Jewish World Review April 15, 1999 /29 Nissan 5759
Mona Charen
Hooray for the NYPD
(JWR) ---- (http://www.jewishworldreview.com)
THE RACE HUSTLERS, hate mongers and assorted leftovers from failed city
administrations past are ganging up on Mayor Rudy Giuliani of New York. Even
some Hollywood celebrities, like Susan Sarandon, are showing up to have
themselves arrested outside the mayor's office, along with the usual
suspects, the Rev. Jesse Jackson, Al Sharpton and former New York City Mayor
David Dinkins.
The putative reason for their protest is the mistaken shooting of African
immigrant Amadou Diallo by four New York policemen. The true reason for
their protest is a desire to stigmatize and therefore reverse the most
amazing urban turnaround since the great Chicago fire of 1871.

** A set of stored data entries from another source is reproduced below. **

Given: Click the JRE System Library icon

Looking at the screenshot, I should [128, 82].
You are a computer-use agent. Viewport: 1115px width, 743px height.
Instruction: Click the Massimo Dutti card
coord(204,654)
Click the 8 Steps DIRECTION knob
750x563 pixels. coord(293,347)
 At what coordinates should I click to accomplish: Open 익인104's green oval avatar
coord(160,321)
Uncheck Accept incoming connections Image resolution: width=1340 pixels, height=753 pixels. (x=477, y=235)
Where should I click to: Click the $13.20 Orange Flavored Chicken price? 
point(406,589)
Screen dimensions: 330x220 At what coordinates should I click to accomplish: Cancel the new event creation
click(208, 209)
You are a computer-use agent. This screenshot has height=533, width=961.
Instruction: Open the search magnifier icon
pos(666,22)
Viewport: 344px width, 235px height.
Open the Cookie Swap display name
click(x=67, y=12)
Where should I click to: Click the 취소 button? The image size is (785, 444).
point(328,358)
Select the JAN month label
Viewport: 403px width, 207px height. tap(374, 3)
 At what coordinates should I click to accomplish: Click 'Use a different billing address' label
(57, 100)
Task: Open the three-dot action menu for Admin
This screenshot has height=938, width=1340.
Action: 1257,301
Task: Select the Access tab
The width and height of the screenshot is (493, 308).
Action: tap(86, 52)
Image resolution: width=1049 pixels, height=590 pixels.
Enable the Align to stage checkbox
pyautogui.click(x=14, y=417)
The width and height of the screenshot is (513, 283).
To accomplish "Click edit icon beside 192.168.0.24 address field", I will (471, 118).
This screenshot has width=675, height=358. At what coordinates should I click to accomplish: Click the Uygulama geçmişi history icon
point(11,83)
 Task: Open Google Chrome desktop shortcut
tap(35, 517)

The miracle that the Giuliani administration has wrought in New York City
is so dramatic that it has stunned even those who planned it. As John
Podhoretz details in The Weekly Standard, the city's overall crime rate has
been cut in half in just five years -- with minority neighborhoods
benefiting the most. On the Lower East Side, the murder rate has dropped 81
percent since 1994, burglaries are down 72 percent, and rapes have declined
by 60 percent. The numbers are comparable in other formerly hazardous
neighborhoods.
The drop in crime, petty and serious, is not, as the Giuliani critics would
have it, a mere artifact of a booming economy and a drop in the teenage
population. As former Police Chief William Bratton and William Andrews argue
in the spring edition of the City Journal, New York has maintained an
unemployment rate of between 8 percent and 10 percent throughout the last
six years. That's double the national average. And the teenage population
has remained steady, except among minorities, where it rose.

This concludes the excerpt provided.